This patient group was at an increased risk for future exposure to systemic corticosteroids and anti-TNF biologics.
A team, led by Wael El-Matary, MD, University of Manitoba, Department of Pediatric Gastroenterology, investigated the incidence and risk factors associated with CDI in pediatric patients with IBD in Manitoba, Canada.
The data was presented during the 16th Congress of European Crohn's and Colitis Organisation (ECCO).
Toxigenic C difficile, is an anaerobic gram-positive spore-forming opportunistic pathogen associated with profuse diarrhea and gastroenteritis associated mortality, particularly for pediatric patients with IBD.
In the longitudinal population-based cohort, the investigators examined data for all children and adolescences younger than 17 years old diagnosed with IBD in Manitoba between 2011-2019. There was a total of 261 patients with IBD in the study, 7.7% (n = 20) of which developed a C difficile infection with an incidence rate of 5.04 cases per 1000 person-years.
The median age at diagnosis was 12.96 years old.
The team confirmed C difficile infections based on the Triage C difficile immunoassay and polymerase chain reaction assay to detect the presence of toxigenic C difficile. They also used Fisher’s exact test to examine the relationship between categorical variables and Cox-regression models to estimate the risk of CDI development in IBD patients.

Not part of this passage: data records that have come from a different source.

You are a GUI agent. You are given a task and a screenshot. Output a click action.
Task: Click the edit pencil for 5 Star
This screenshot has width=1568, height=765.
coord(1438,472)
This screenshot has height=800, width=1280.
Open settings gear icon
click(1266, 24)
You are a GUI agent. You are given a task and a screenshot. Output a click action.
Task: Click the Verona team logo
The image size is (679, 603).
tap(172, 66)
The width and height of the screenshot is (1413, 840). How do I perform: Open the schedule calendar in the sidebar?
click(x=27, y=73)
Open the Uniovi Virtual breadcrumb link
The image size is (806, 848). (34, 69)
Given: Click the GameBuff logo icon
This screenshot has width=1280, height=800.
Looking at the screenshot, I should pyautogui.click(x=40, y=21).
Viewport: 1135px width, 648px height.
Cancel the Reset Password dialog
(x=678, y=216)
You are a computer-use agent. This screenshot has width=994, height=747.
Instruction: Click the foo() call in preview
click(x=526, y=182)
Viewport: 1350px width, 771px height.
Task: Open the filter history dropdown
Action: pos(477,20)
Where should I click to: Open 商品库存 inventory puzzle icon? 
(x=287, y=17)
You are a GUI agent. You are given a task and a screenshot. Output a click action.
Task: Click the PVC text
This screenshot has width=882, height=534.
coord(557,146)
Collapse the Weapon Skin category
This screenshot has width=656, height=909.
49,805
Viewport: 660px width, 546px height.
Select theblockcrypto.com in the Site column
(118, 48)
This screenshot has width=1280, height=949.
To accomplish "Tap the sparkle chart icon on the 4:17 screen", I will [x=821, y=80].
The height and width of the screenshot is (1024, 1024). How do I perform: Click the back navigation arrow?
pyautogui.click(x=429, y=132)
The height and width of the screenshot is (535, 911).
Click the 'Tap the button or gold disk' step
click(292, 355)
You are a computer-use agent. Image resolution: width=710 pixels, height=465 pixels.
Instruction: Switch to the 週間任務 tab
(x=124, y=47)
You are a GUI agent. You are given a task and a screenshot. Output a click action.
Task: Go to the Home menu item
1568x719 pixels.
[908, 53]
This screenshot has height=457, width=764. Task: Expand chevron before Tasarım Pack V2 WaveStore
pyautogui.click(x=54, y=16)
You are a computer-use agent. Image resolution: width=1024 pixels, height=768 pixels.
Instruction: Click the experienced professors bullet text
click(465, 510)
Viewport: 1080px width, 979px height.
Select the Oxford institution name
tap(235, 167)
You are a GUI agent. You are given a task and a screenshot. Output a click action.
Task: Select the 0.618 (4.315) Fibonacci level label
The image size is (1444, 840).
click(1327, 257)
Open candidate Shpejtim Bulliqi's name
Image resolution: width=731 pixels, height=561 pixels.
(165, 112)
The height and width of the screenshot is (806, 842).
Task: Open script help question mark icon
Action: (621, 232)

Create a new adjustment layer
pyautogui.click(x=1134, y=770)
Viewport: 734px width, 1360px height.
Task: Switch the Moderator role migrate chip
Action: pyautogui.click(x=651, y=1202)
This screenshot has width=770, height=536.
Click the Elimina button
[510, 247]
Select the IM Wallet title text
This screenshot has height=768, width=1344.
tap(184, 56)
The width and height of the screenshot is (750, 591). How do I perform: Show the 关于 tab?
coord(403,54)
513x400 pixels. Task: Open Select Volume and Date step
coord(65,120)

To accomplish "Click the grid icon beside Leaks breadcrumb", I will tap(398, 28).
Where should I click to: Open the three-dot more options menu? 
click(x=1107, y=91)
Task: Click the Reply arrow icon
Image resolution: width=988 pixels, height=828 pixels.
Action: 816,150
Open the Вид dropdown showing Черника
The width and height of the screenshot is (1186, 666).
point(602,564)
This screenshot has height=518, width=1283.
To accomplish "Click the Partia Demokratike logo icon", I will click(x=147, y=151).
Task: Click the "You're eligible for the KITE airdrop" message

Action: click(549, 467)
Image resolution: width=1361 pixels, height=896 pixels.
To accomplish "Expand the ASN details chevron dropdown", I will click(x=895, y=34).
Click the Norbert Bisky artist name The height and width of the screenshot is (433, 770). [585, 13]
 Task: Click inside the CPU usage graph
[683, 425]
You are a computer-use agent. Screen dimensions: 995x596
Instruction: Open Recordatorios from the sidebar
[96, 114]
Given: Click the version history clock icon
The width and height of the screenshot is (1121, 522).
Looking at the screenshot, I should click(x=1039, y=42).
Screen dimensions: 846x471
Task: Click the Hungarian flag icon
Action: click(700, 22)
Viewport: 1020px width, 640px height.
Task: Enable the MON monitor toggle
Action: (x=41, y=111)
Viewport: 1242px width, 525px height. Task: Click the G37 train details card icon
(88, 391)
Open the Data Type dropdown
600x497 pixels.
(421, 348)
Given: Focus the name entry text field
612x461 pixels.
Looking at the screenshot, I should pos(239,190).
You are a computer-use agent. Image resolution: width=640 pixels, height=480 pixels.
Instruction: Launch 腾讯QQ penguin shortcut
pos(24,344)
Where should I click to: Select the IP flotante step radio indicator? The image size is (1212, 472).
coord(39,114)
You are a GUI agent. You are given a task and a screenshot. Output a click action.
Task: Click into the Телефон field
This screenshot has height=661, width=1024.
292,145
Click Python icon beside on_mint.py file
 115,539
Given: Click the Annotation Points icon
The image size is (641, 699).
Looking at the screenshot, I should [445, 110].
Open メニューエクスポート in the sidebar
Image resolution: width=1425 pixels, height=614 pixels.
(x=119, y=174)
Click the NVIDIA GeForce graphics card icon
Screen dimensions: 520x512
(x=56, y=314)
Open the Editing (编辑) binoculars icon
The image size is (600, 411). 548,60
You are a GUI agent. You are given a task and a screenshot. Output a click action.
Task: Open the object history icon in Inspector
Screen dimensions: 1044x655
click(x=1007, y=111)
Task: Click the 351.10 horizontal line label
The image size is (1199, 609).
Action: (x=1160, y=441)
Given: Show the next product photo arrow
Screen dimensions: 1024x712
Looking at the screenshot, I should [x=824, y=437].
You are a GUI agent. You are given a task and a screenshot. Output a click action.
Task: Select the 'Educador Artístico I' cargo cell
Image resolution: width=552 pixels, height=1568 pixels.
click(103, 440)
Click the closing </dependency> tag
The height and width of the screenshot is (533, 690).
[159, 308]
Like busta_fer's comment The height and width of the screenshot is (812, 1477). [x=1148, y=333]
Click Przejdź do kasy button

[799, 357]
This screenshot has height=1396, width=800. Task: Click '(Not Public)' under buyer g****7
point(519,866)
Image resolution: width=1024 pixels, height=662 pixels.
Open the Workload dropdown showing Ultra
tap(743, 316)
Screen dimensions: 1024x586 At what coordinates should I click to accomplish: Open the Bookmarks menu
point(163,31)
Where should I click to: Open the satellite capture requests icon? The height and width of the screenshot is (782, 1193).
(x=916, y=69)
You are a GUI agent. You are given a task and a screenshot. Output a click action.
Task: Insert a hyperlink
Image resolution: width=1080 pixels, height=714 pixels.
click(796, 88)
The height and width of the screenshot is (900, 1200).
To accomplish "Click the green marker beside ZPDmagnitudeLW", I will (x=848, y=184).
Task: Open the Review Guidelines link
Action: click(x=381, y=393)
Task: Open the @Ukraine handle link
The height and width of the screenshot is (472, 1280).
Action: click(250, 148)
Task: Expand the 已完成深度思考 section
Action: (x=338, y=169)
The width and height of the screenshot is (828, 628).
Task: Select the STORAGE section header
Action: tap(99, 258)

For ulcerative colitis patients, the incidence rate of CDI was 4.16 cases per 1000 person-years, while the incidence rate was 5.88 cases per 1000 person-years in Crohn’s disease patients (P = 0.46).
Overall, pediatric patients with CDI were at an increased risk of future exposure to systemic corticosteroids (HR, 4.30; 95% CI, 1.44-12.87) and anti-tumor necrosis factor (TNF) biologics (HR, 3.37; 95% CI, 1.13–10.09)when compared to individuals without CDI.
The overall recurrence rate of CDI in the pediatric IBD population was 25%.
“Our findings confirm that children with IBD are at a high risk of developing CDI, which may predict future escalation of IBD therapy,” the authors wrote.
In another abstract presented during ECCO, researchers found fecal microbiota transplantation (FMT) was a viable option for IBD patients with a CDI co-infection.
Fecal Microbiota Transplantation is a relatively new treatment approach for refractory C difficile infections. For patients with inflammatory bowel disease there is an increased risk of co-infection with CDI than there is for the general population because of the use of immunosuppressive medications and the dysbiosis of the bacteria in the colon.
There was 186 FMT requests to treat 176 rCDI patients between March 2016 and August 2019, including 26 patients with rCDI and IBD. In addition, 129 individuals, including 14 who suffered IBD, were treated with 143 FMTs for CDI with a cure rate of 89.9% after a single FMT (n = 116).
However, FMT was not suitable for 12 of the 26 IBD patients because these patients had C difficile carriership rather than an active CDI infection.
Three patients suffered from rCDI with an active episode of IBD, while 1 patient developed a relapse of a CDI infection within 2 months (total cure rate 92%). The cure rate did not differ from CDI patients without IBD.
The study, “Clostridioides difficile infection in children with inflammatory bowel disease: A Canadian population-based study,” was published online by the European Crohn’s and Colitis Organisation.